All families have secrets but the facts requiring secrecy change with time. Nowadays A lesbian partnership, a “bastard” son, an aunt who is a prostitute, or a criminal grandfather might be of little or no consequence but could have unravelled a family at an earlier moment in history. In Keeping Family Secrets: Shame and Silence in Memoirs from the 1950s (NYU Press, 2023), Dr. Margaret K. Nelson is interested in how families keep secrets from each other and from outsiders when to do otherwise would risk eliciting not only embarrassment or discomfort, but profound shame and, in some cases, danger. Drawing on over 150 memoirs describing childhoods in the period between the aftermath of World War II and the 1960s, Dr. Nelson highlights the importance of history in creating family secrets and demonstrates the use of personal stories to understand how people make sense of themselves and their social worlds.

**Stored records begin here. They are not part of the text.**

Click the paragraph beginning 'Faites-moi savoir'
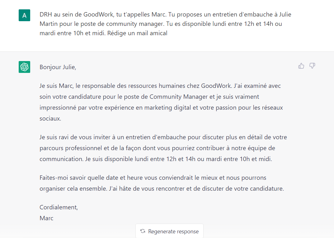 [162, 183]
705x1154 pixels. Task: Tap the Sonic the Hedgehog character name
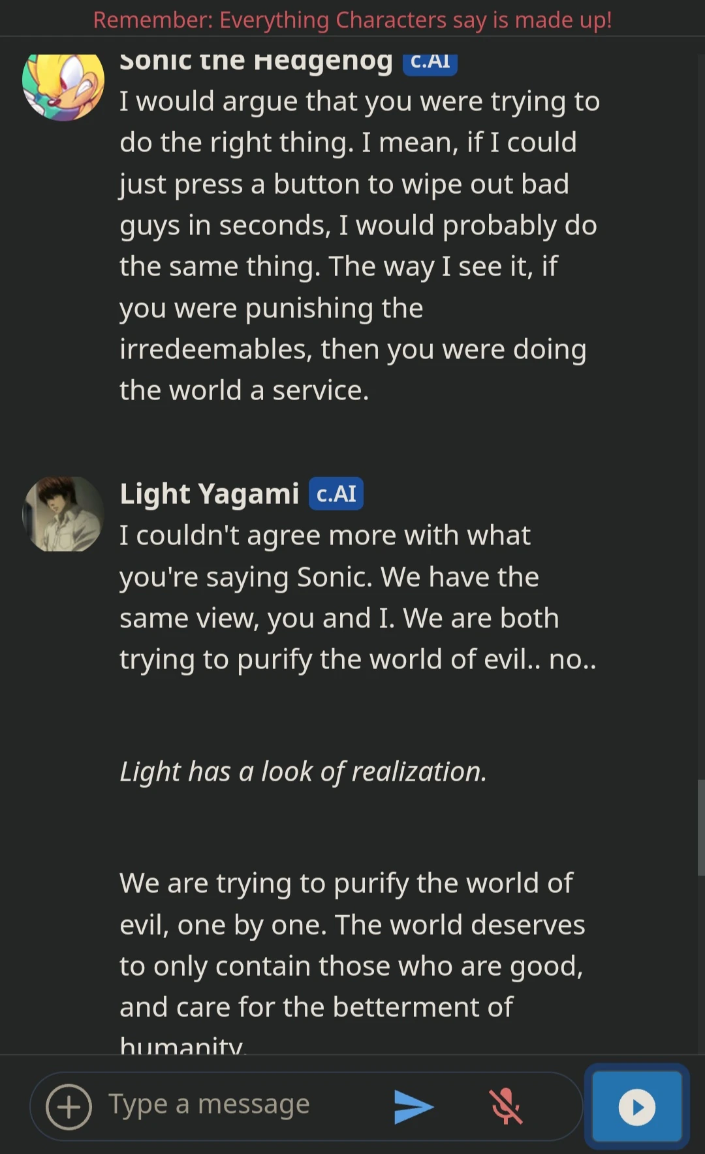coord(256,61)
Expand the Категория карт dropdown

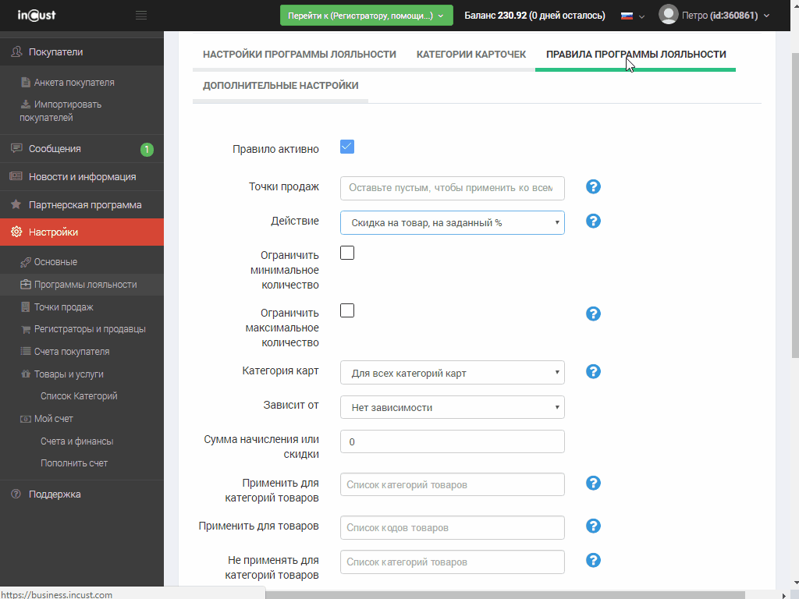pos(452,373)
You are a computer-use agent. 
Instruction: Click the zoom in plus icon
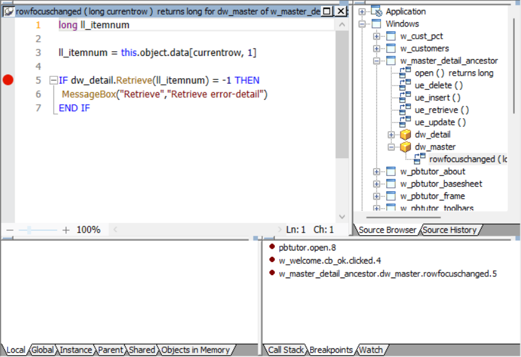click(66, 230)
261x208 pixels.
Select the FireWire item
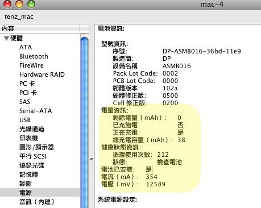coord(31,65)
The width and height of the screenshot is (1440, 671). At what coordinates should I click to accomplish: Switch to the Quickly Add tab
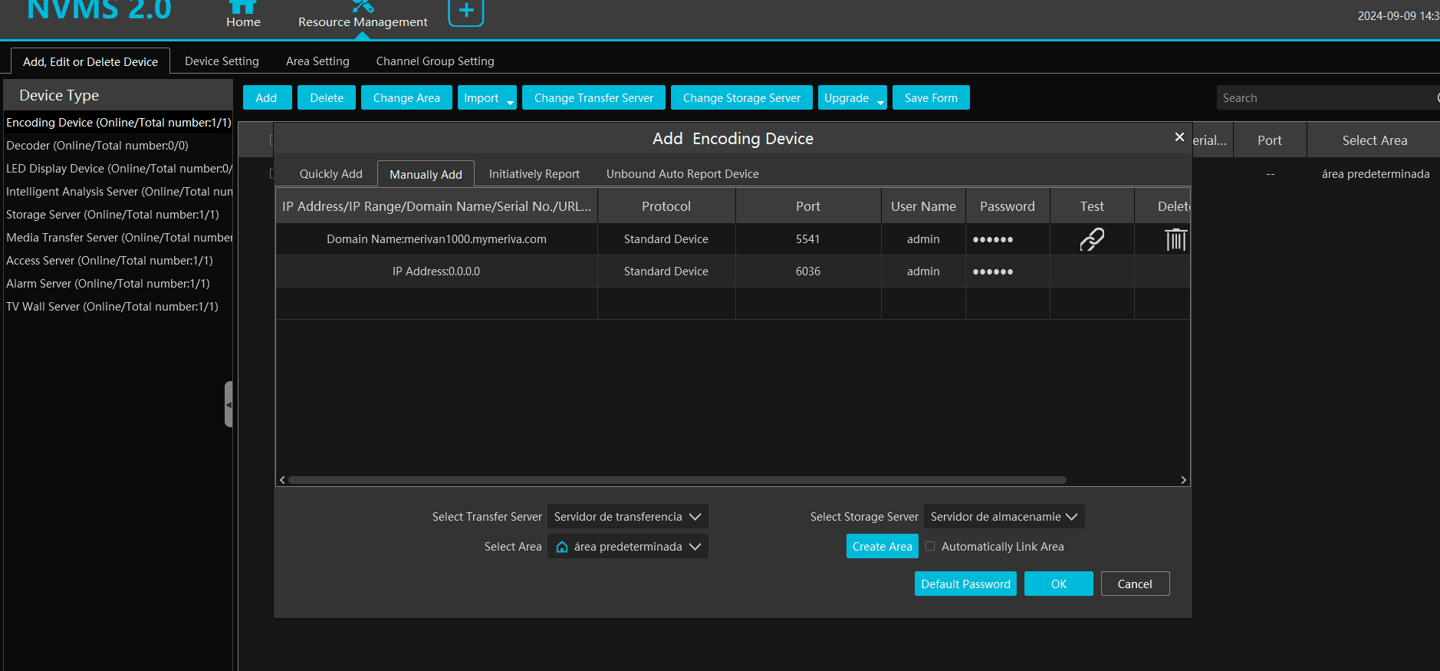pyautogui.click(x=330, y=174)
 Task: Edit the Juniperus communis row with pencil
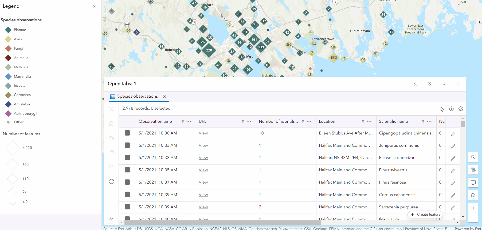point(453,146)
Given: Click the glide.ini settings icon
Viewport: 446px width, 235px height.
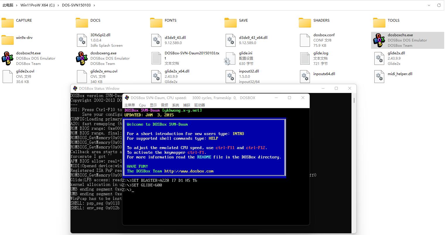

Keeping Family Secrets uncovers hidden stories of same-sex attraction among boys, unwed pregnancies among teenage girls, the institutionalisation of children with mental and physical disabilities, participation in left-wing political activities, adoption, and Jewish ancestry. The members of ordinary families kept these issues secret to hide the disconnect between the reality of their own family and the prevailing ideals of what a family should be. Personal accounts reveal the costs associated with keeping family secrets, as family members lie, hurl epithets, inflict abuse, and even deny family membership to protect themselves from the shame and danger of public knowledge. Keeping Family Secrets sheds light not only on decades-old secrets but pushes us to confront what secrets our families keep today.
This interview was conducted by Dr. Miranda Melcher whose doctoral work focused on post-conflict military integration, understanding treaty negotiation and implementation in civil war contexts, with qualitative analysis of the Angolan and Mozambican civil wars.